WHAT TO WORK ON:
Please repeat only the lines below starting at the line that holds "This screenshot has height=789, width=686." and ending at the line that holds "Like the name³ tweet", exactly, with both of those lines included and every picture omitted.

RECORDED DATA: Begin

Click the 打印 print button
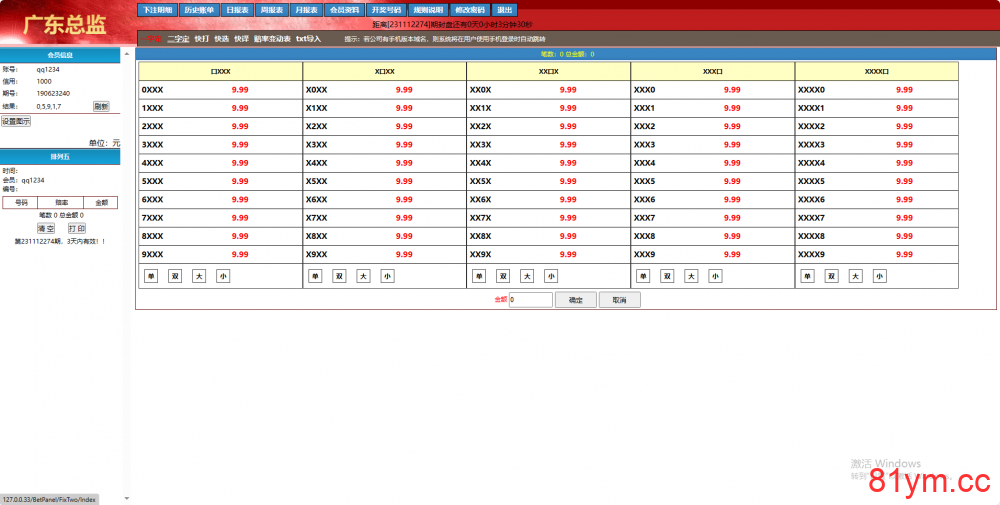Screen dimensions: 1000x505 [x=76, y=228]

RECORDED DATA: End
RECORDED DATA: Begin

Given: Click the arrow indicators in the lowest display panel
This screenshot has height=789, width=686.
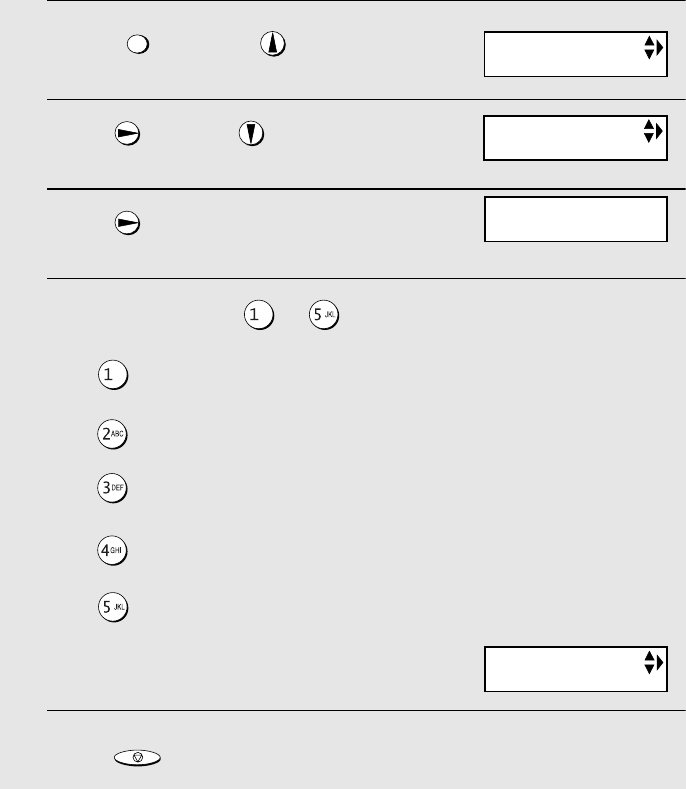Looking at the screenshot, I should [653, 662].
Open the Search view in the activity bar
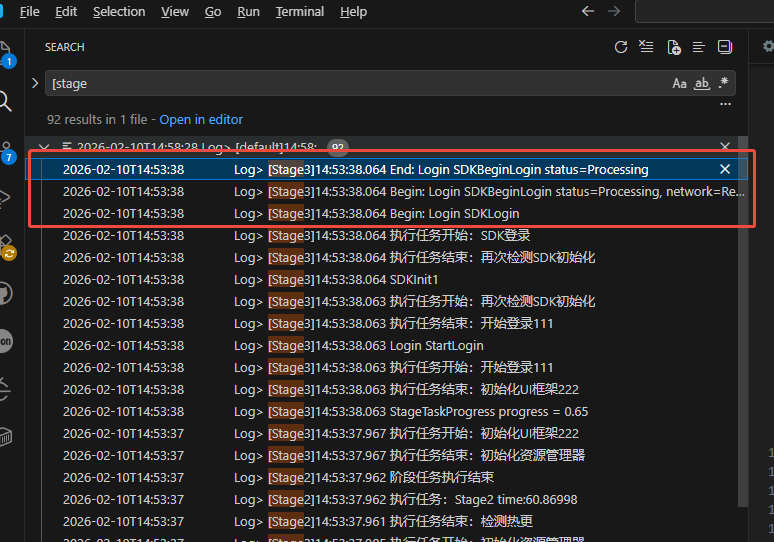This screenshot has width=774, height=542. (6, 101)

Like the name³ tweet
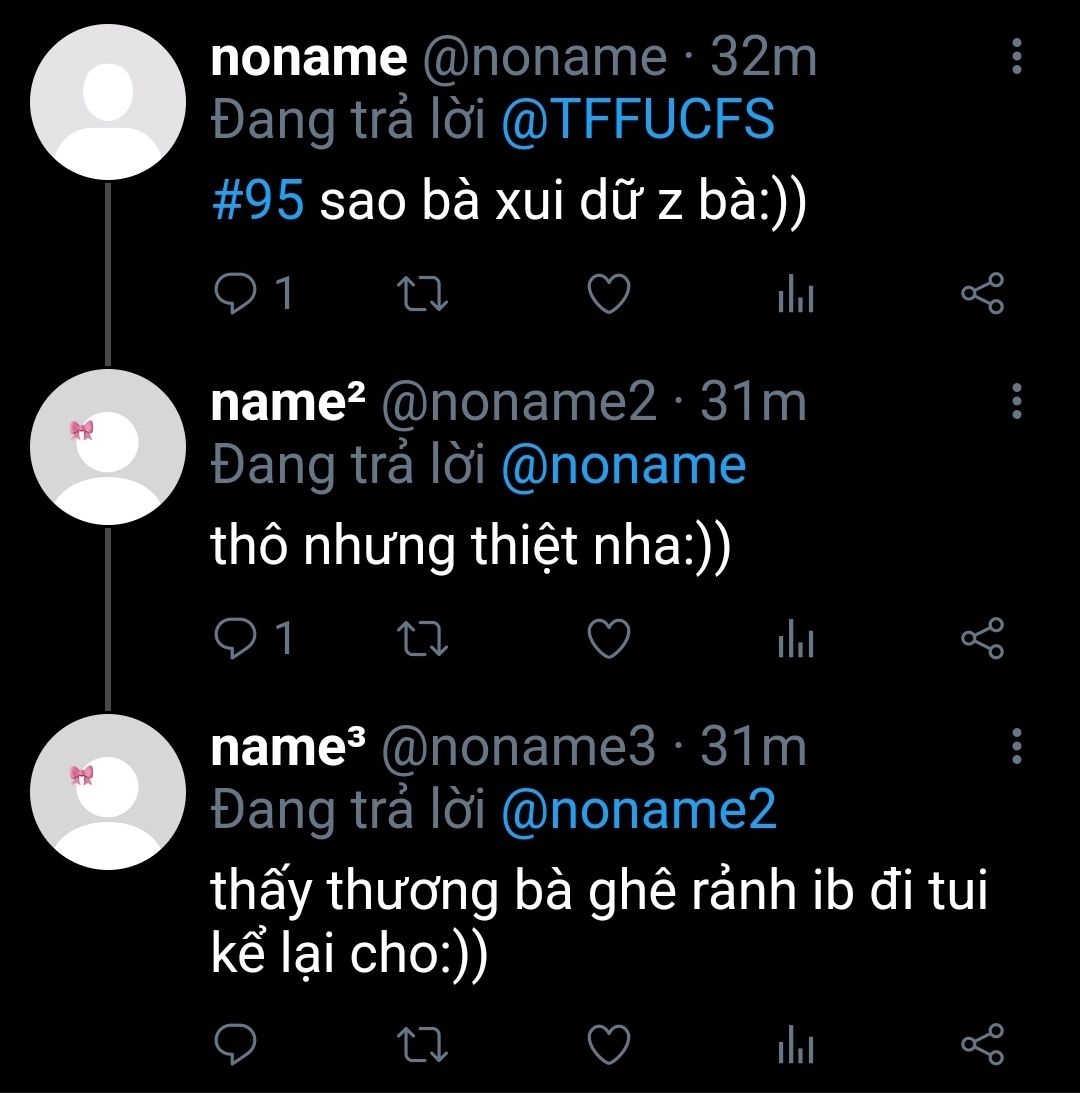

RECORDED DATA: End

SOLUTION TO THIS PROBLEM:
This screenshot has height=789, width=686.
Looking at the screenshot, I should [653, 662].
Open the Search view in the activity bar
This screenshot has width=774, height=542. (6, 101)

Like the name³ tweet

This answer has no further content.